====== Records supplied

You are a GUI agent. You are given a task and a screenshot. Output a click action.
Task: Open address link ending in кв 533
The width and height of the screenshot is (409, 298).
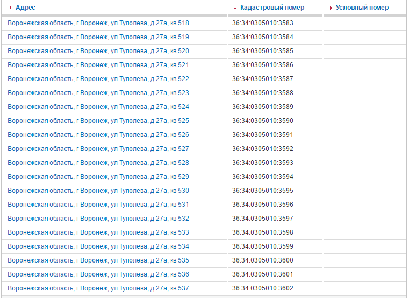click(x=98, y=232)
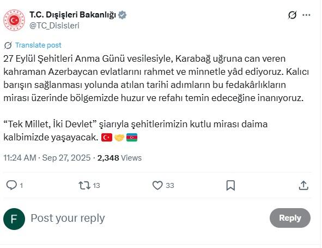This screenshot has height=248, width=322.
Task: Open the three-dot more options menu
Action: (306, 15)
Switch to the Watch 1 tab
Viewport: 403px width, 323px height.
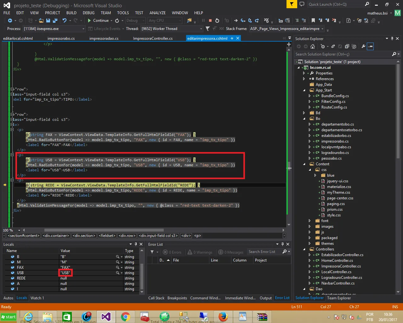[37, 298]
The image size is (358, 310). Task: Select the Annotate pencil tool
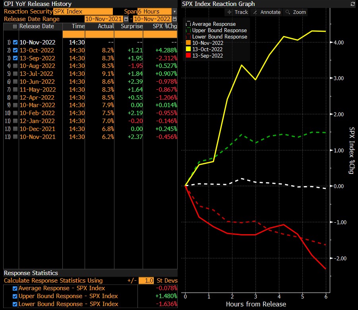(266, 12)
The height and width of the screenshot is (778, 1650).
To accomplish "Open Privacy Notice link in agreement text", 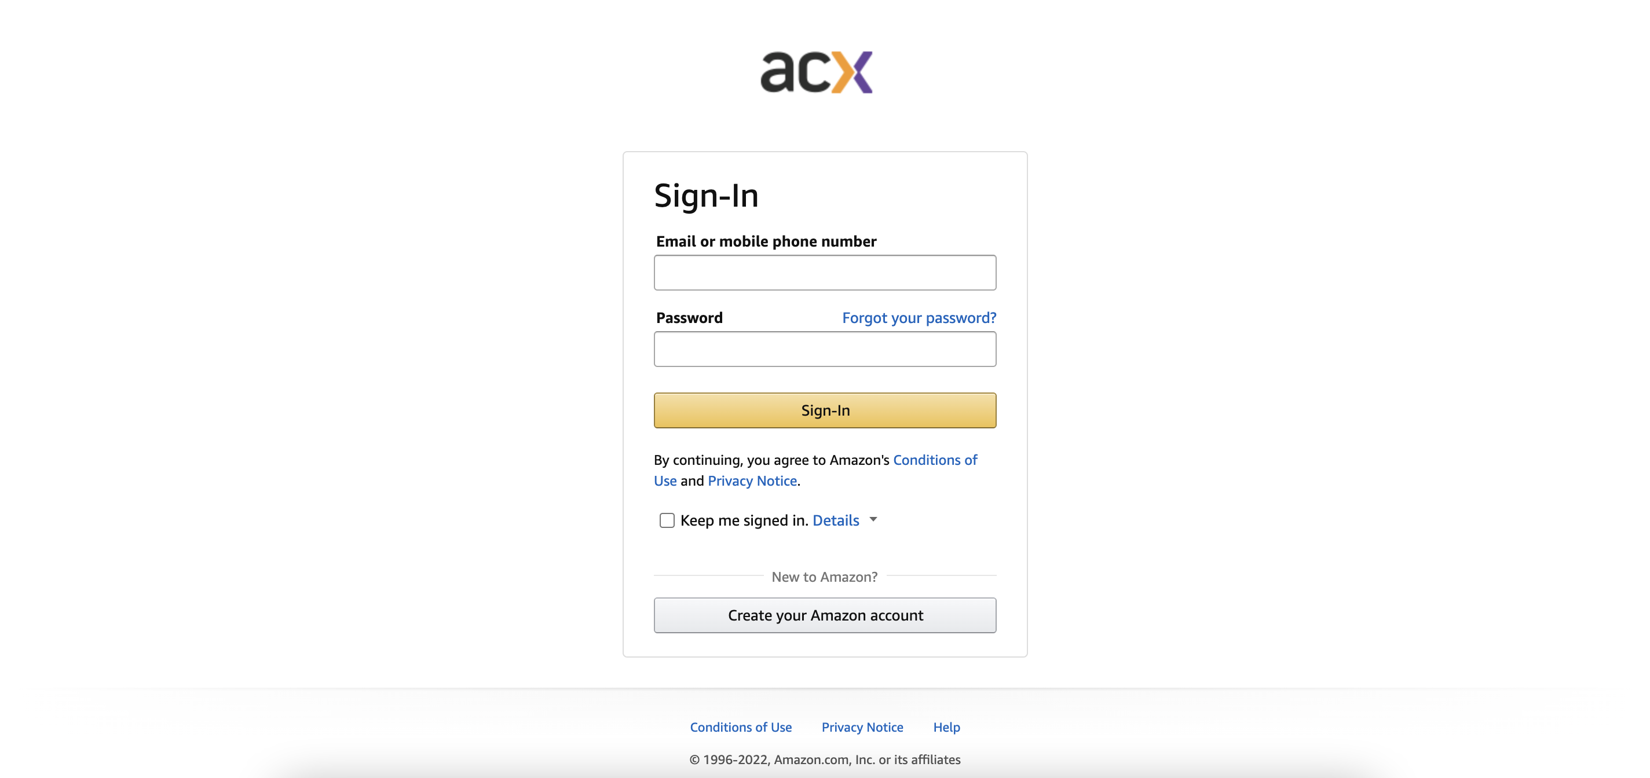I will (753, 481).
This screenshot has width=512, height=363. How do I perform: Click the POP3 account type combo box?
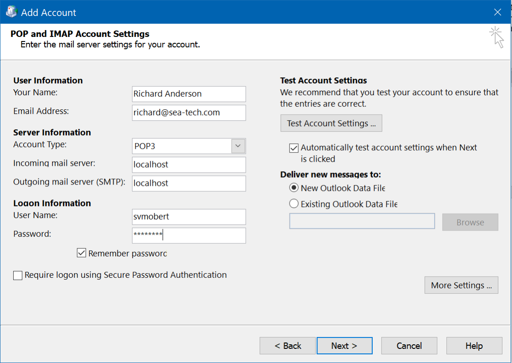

============

**Required work**. What is needed is every line from the beginning of the data up to and including the line with "Task: Open address link ending in кв 533", given again word for word.

**Exercise result**.
You are a GUI agent. You are given a task and a screenshot. Output a click action.
Task: Open address link ending in кв 533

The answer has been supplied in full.